Raye decorated the restaurant with souvenirs that he had collected while traveling around the country after college. The van he used for travel is parked outside the restaurant and makes up part of the restaurant's outdoor seating.

===Restaurant fire===
On February 28, 2012, the restaurant caught fire. It reopened on June 14 of the same year. During the downtime, Satchel Raye used Indiegogo to raise funds for its 47 employees. Nearly 700 people made contributions in a 16-day period, providing a total of $37,696 to the restaurant.

===Gift shop fire===
On December 5, 2016, the restaurant's outdoor seating area and gift shop, known as Lightnin' Salvage, caught fire and was destroyed. The restaurant itself was unharmed and remained open. In November 2017, Raye announced plans to reopen Lightnin' Salvage as a two-story building.

The gift shop and live music venue reopened on December 5, 2017. A grand reopening event was later held on June 1, 2018.

===Expansion===
In 2018, a new outdoor playground was built by University of Florida architecture students.

In February 2020, Raye announced that he would be opening a second location named Satch^{2} at 4th Ave Food Park. The new location was officially opened on July 20, 2020. It was later sold off to a new owner and renamed SquareHouse Pizza in June 2023.

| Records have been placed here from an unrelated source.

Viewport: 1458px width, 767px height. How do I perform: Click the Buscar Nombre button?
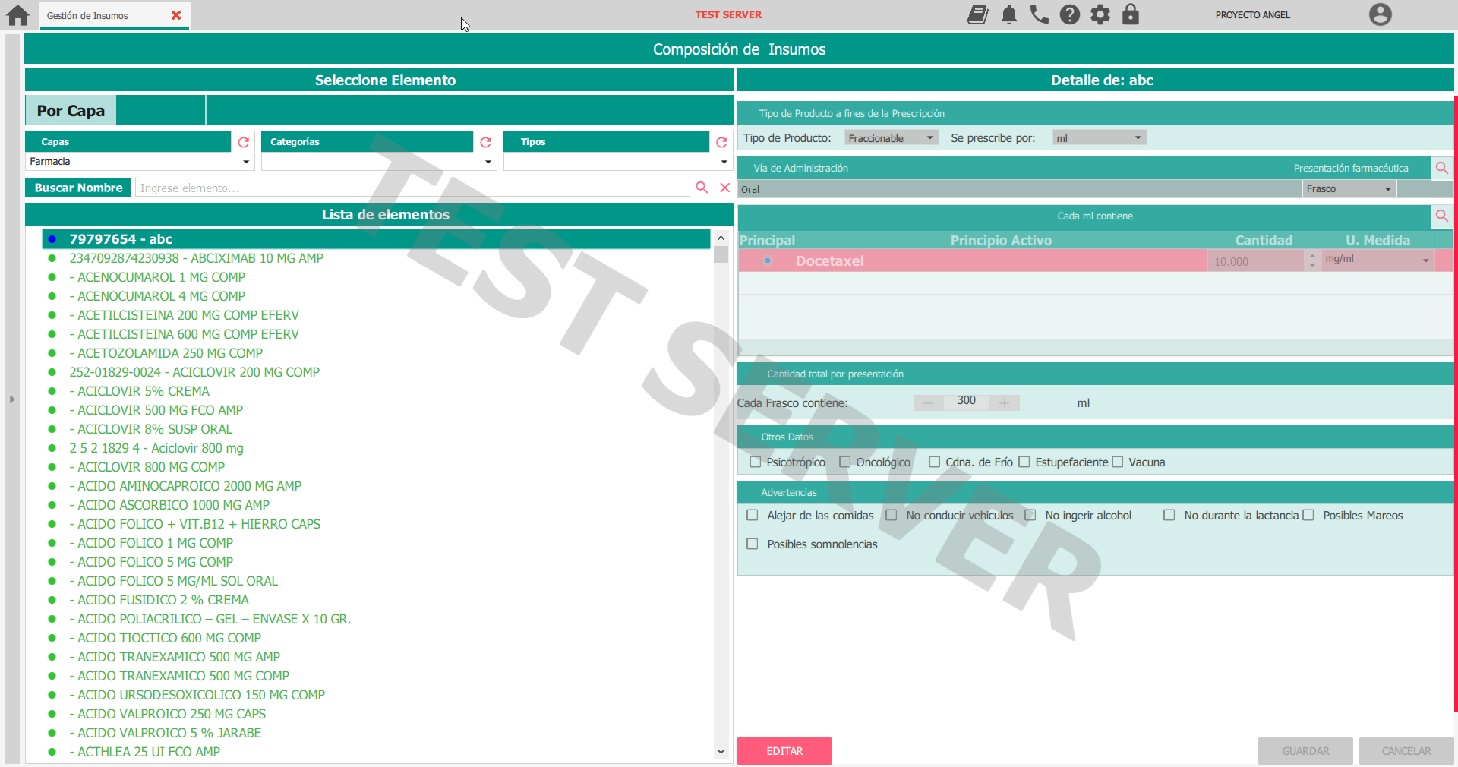(78, 188)
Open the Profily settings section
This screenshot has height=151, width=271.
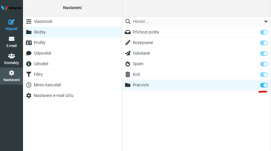coord(73,43)
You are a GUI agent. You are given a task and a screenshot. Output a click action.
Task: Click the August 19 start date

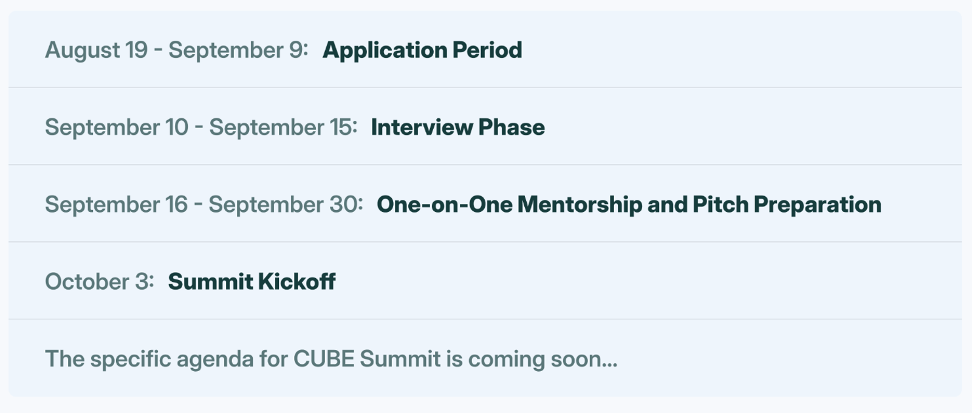(97, 50)
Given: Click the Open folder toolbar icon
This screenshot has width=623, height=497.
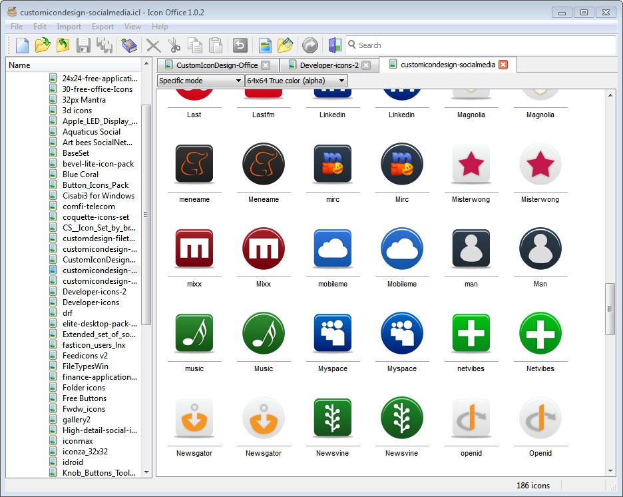Looking at the screenshot, I should [x=43, y=45].
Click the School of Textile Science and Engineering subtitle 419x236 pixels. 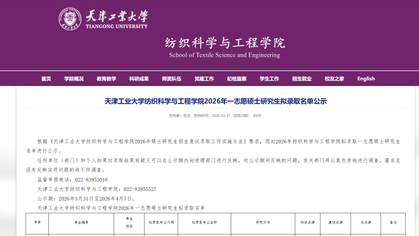pyautogui.click(x=225, y=55)
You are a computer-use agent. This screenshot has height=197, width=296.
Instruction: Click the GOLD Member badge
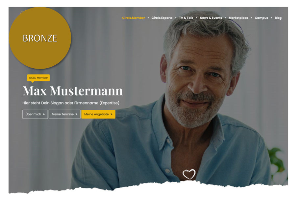[x=38, y=78]
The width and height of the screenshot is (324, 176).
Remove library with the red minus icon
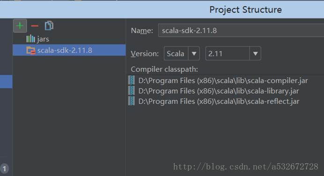coord(35,26)

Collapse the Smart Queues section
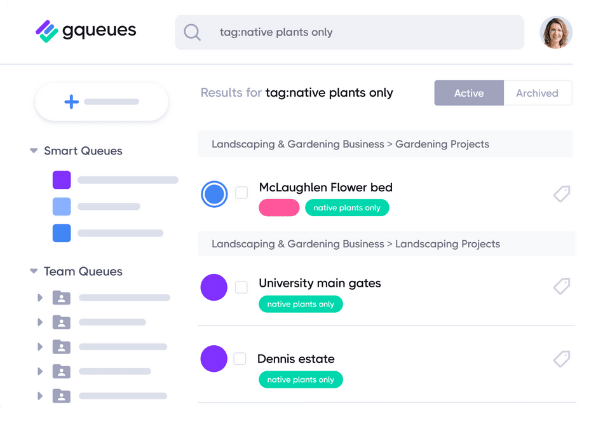pos(34,151)
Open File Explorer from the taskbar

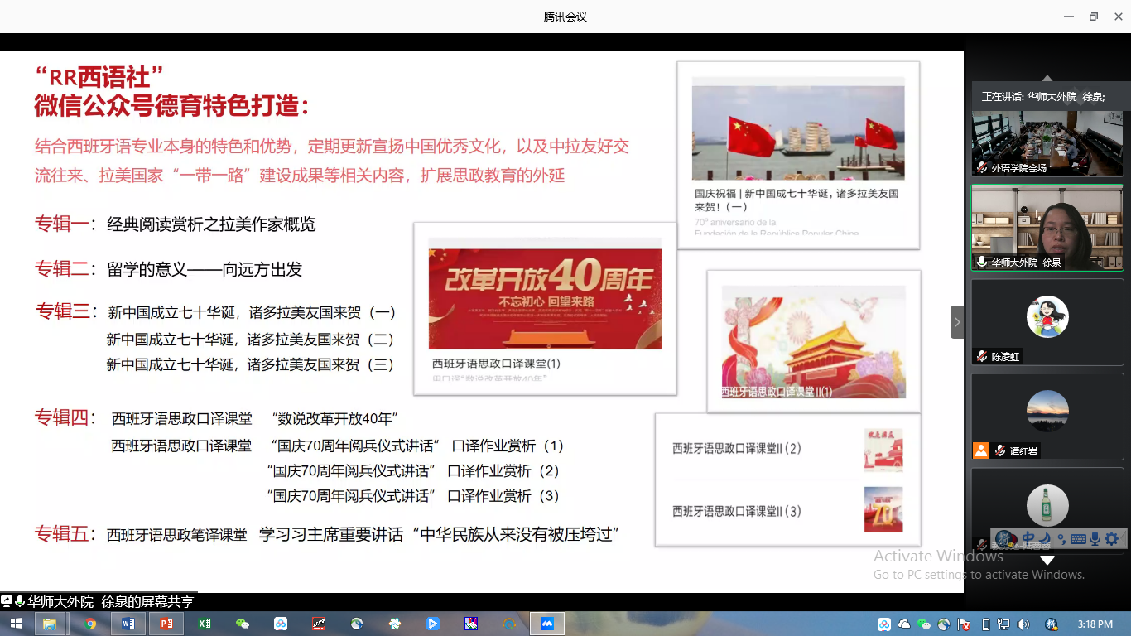50,624
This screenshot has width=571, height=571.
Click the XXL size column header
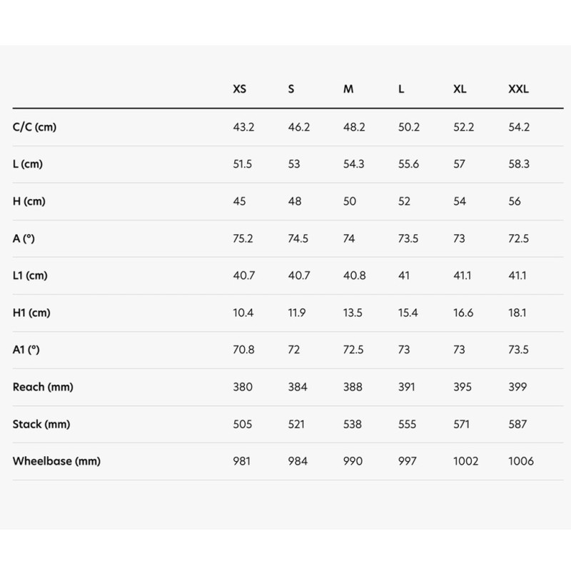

In May 2022, the University of Florida's new food provider Chartwells proposed the creation of a Satchel's Pizza location on campus during their contract negotiations.

===Van fire===
In December 2024, the restaurant's dining van was deliberately set on fire and sprayed with graffiti. The suspect was recorded by the restaurant's surveillance cameras and spotted at a nearby bar, but a miscommunication between the fire department and police department led to a delay in his arrest. The van was damaged but not destroyed and was reopened for seating after several weeks of renovations.

==Community involvement==
Satchel's Pizza has periodically organized fundraisers for local and national charities, including a $4,000 donation to Girls on the Run.